• [Work request]:
Go over the entries below line by line, copying each one that contains the word "Click".

Start of Records shown

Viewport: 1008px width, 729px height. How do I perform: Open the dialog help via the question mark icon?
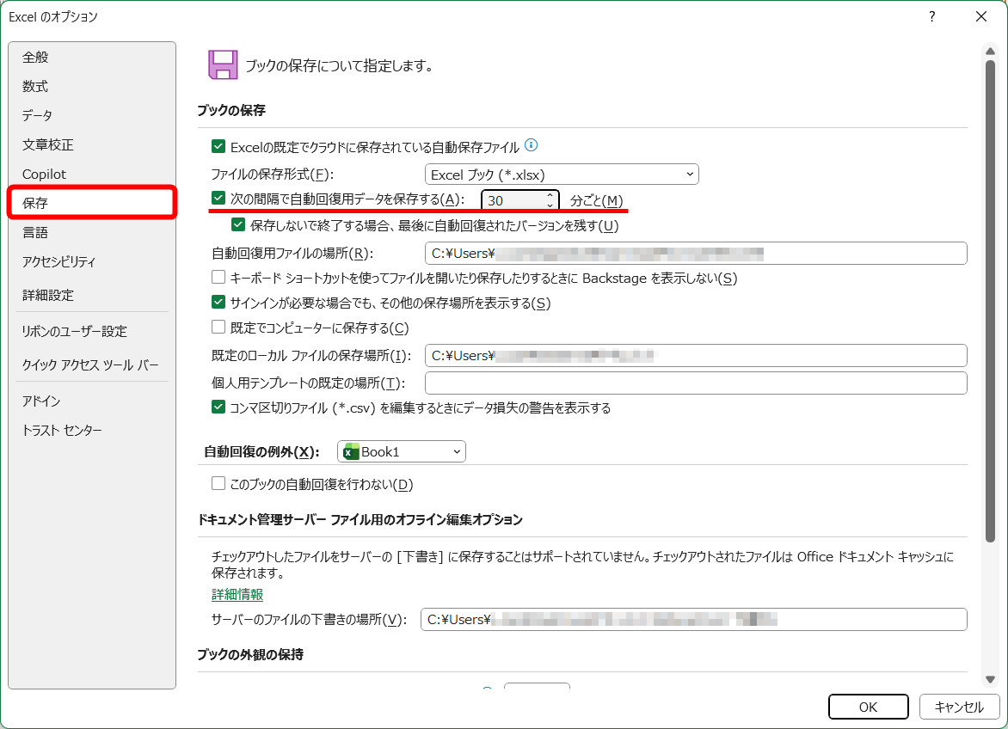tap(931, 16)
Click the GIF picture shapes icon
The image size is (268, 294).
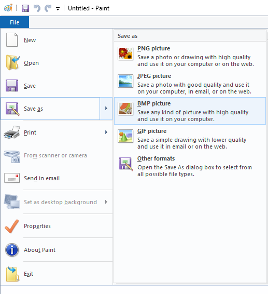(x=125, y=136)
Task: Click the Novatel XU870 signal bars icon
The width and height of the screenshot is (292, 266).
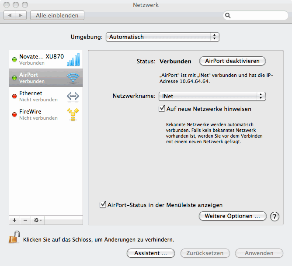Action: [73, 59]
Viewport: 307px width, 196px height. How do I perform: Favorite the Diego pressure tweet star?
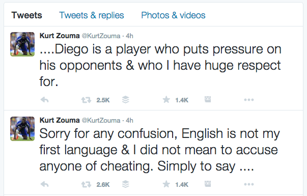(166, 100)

End of Records shown
Start of Records shown

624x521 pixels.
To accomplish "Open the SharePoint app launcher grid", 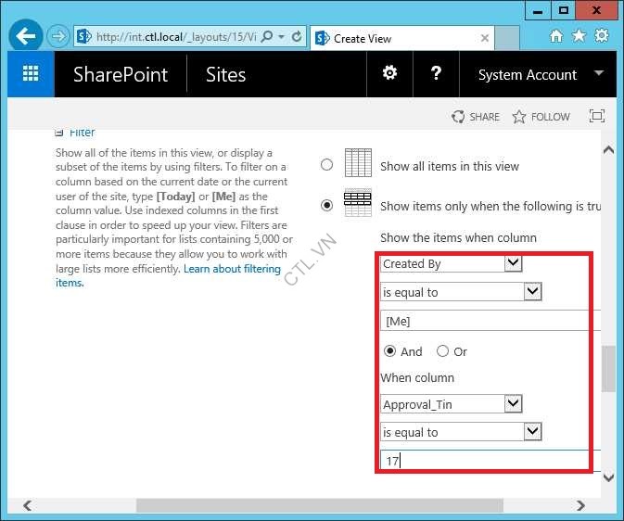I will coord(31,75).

End of Records shown

• [Answer box]:
Click the GIF picture shapes icon
Task: Click the Novatel XU870 signal bars icon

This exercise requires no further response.